Enable `f16` and `f128` in assembly on platforms that support it
tgross35 opened this issue · 5 comments
The below should work, but errors that f16 is not usable for registers:
#![feature(f16, f128)]
use core::arch::asm;
#[inline(never)]
pub fn f32_to_f16(a: f32) -> f16 {
a as f16
}
#[inline(never)]
pub fn f32_to_f16_asm(a: f32) -> f16 {
let ret: f16;
unsafe {
asm!(
"fcvt {ret:h}, {a:s}",
a = in(vreg) a,
ret = lateout(vreg) ret,
options(nomem, nostack),
);
}
ret
}On aarch64 the first function generates:
example::f32_to_f16::hc897184dfb47f3d6:
fcvt h0, s0
retf16 types should be supported as a vreg on aarch64 in order to reproduce that code.
The following other platforms also apparently have some level of instruction support, but are less well documented:
arm-*,armv7-*,aarch64-*, https://developer.arm.com/documentation/den0024/a/Porting-to-A64/Data-types- PowerPC PowerISA apparently has a half-precision format according to section 7.3.2.1 https://files.openpower.foundation/s/dAYSdGzTfW4j2r2, but I can't get LLVM to emit any instructions for it. Per others, the VSX feature on PowerISA 3.1+ has conversion support for
f16, and the SVP64 feature (which I can't find documented anywhere) adds full hardware support - MIPS with the MSA extension...? https://s3-eu-west-1.amazonaws.com/downloads-mips/documents/MD00868-1D-MSA64-AFP-01.12.pdf section 3.1 says "16-bit floating-point storage format is supported through conversion instructions to/from 32-bit floating-point data.", I am unsure whether its vector registers have any special support
- riscv64gc with the Q extension: https://github.com/riscv/riscv-isa-manual/blob/riscv-isa-release-2023-05-23/src/q-st-ext.adoc
x86specifies an ABI for these types, and AVX512fp16 can use them
Additionally, for f128:
- s390x supports
f128, referred to as "BFP Extended Format" in https://publibfp.dhe.ibm.com/epubs/pdf/a227832c.pdf.
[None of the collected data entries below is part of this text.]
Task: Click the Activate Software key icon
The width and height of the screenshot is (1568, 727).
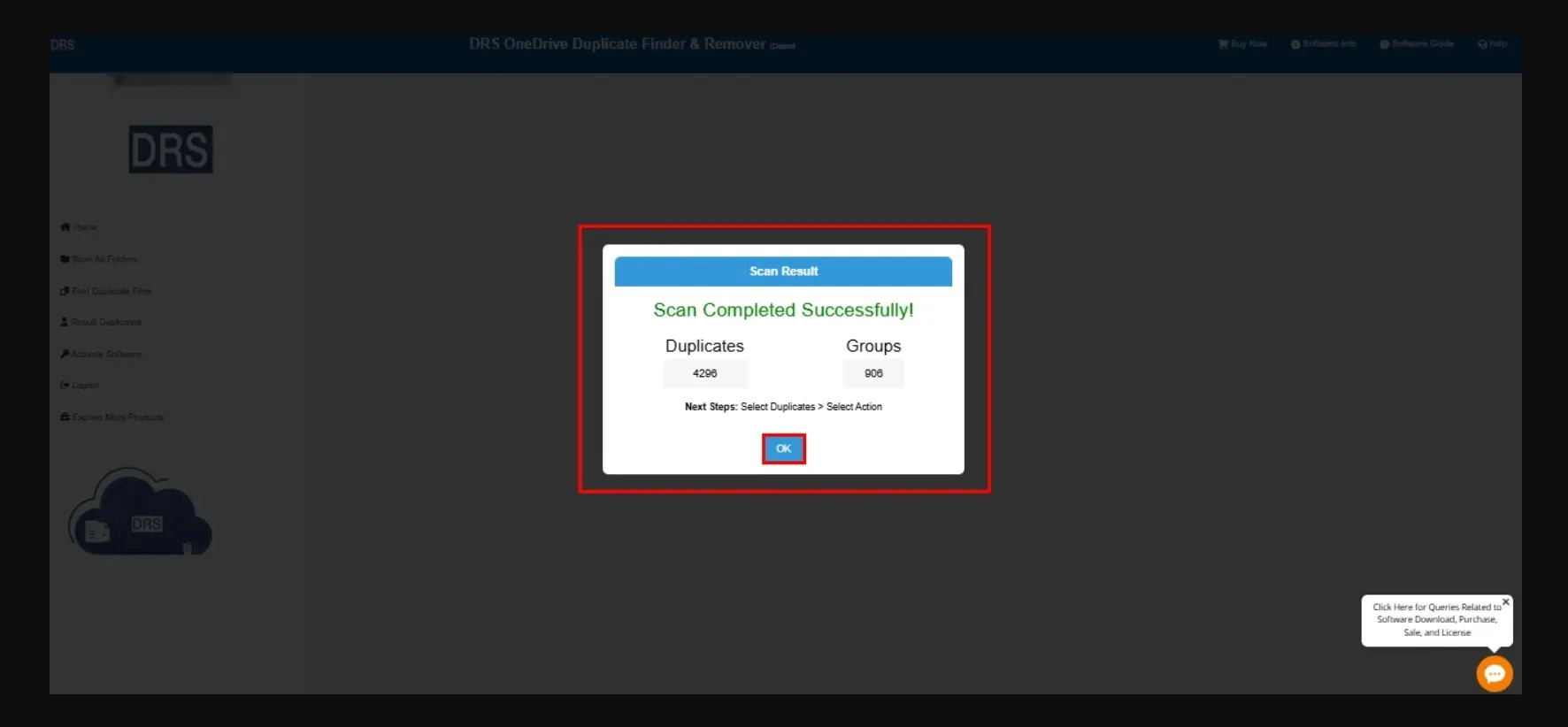Action: 65,354
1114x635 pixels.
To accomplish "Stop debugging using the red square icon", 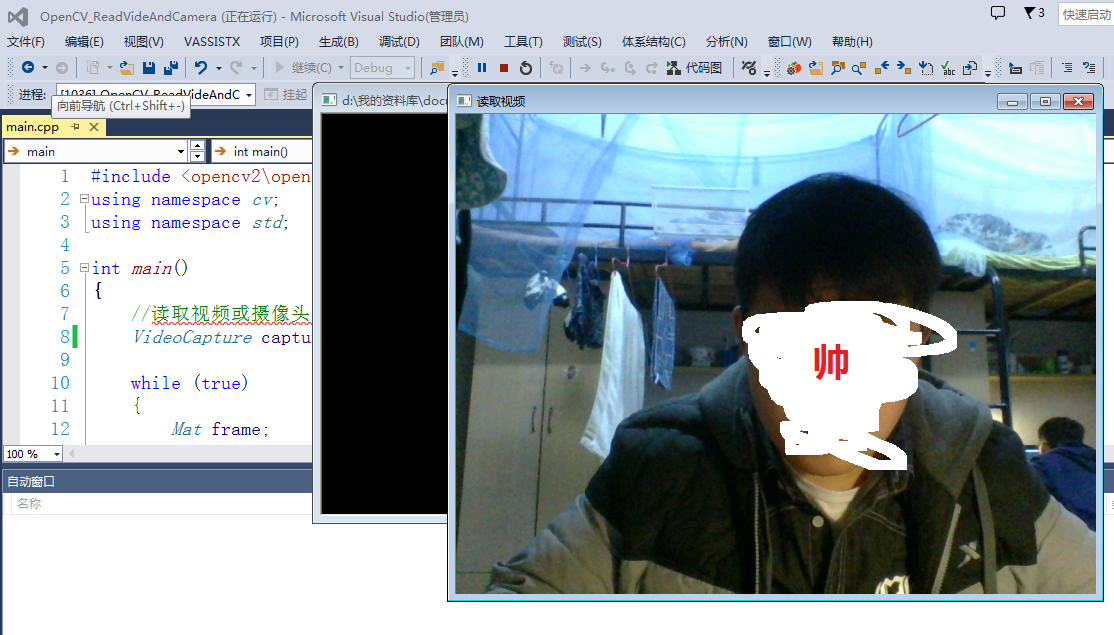I will [504, 67].
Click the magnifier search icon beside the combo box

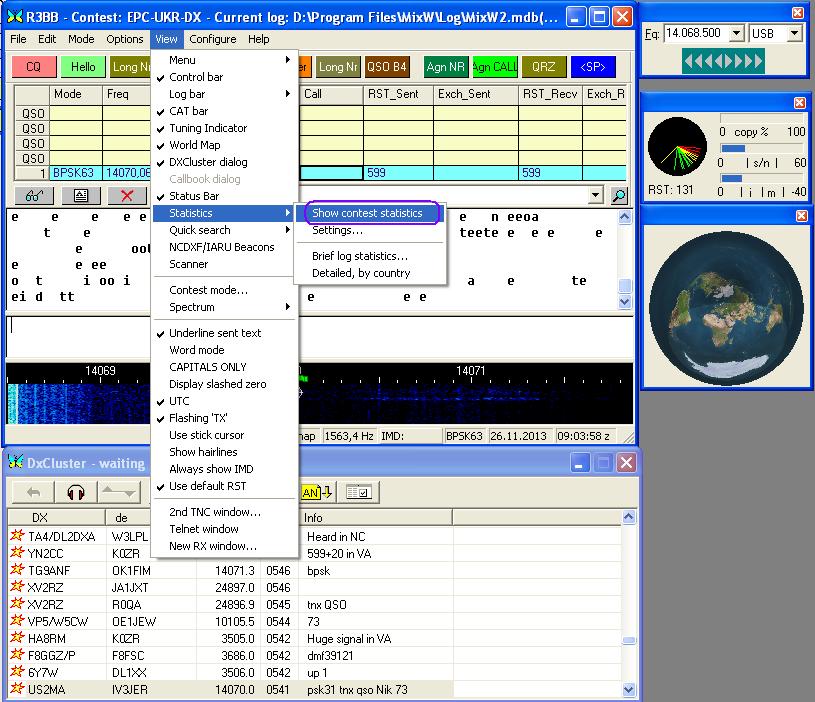coord(619,196)
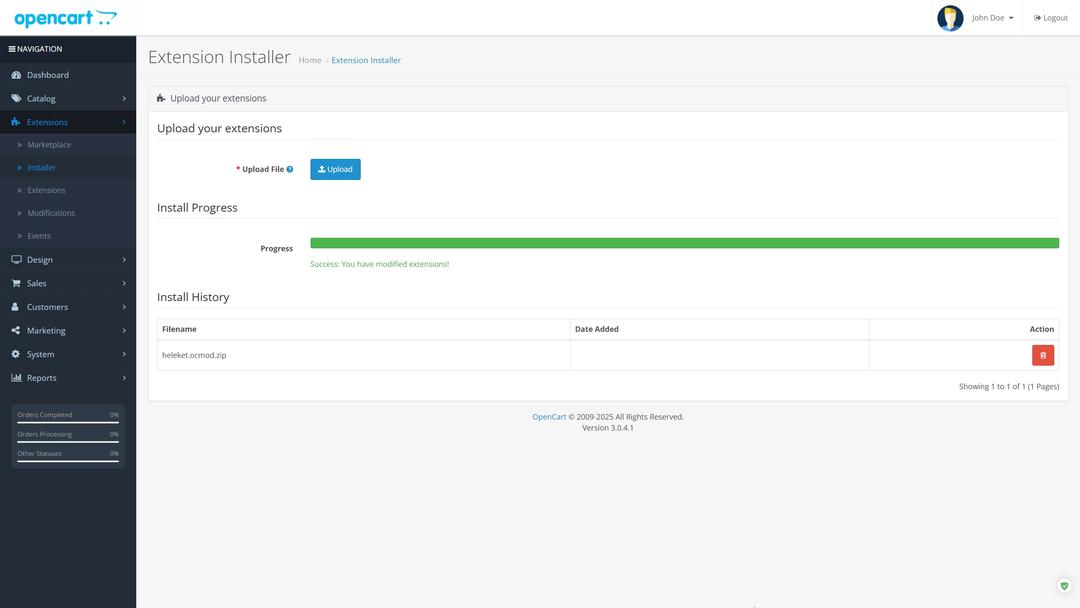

I am not sure if this comes with any special instructions. - PowerPC with
-Ctarget-cpu=pwr9seems to have f128 support via instructions likexsaddqp
Tracking issue: #116909
I'm adding E-Easy because a PR that just enables support for aarch64 should be pretty easy, start around
rust/compiler/rustc_hir_analysis/src/check/intrinsicck.rs
Lines 65 to 66 in b54dd08
Sample for reference: https://rust.godbolt.org/z/zK4qha1qo
@rustbot label +T-compiler +E-Easy +F-f16_and_f128 +A-inline-assembly -needs-triage
@tgross35 I can try to submit a PR, can you give me some guidance?
Hi @lengrongfu, thanks for the interest!
This should be pretty easy I think. Start by making a test in tests/ui/asm/ that contains the assembly function from my original post. Make sure this fails when you run ./x t --stage 1 path/to/your/new/test.rs.
Then just find where the error is emitted (search the codebase for "cannot use value of type") and work backwards from that until the test passes. This will probably mean adding F16 to InlineAsmType and then chasing down errors.
We will need to make sure that this works on platforms with support (e.g. aarch64) but still fails on those without it (e.g. x86). Just focus on getting aarch64 to build first.
There is a compiler help stream on Zulip https://rust-lang.zulipchat.com/#narrow/stream/182449-t-compiler.2Fhelp feel free to ask if you get stuck! Also not a bad idea to post a draft PR as soon as you have some basic work done, even if not yet passing.
I think E-easy label should be removed from this issue.
Fair enough - it is still pretty easy for a compiler change, but does require some background knowledge.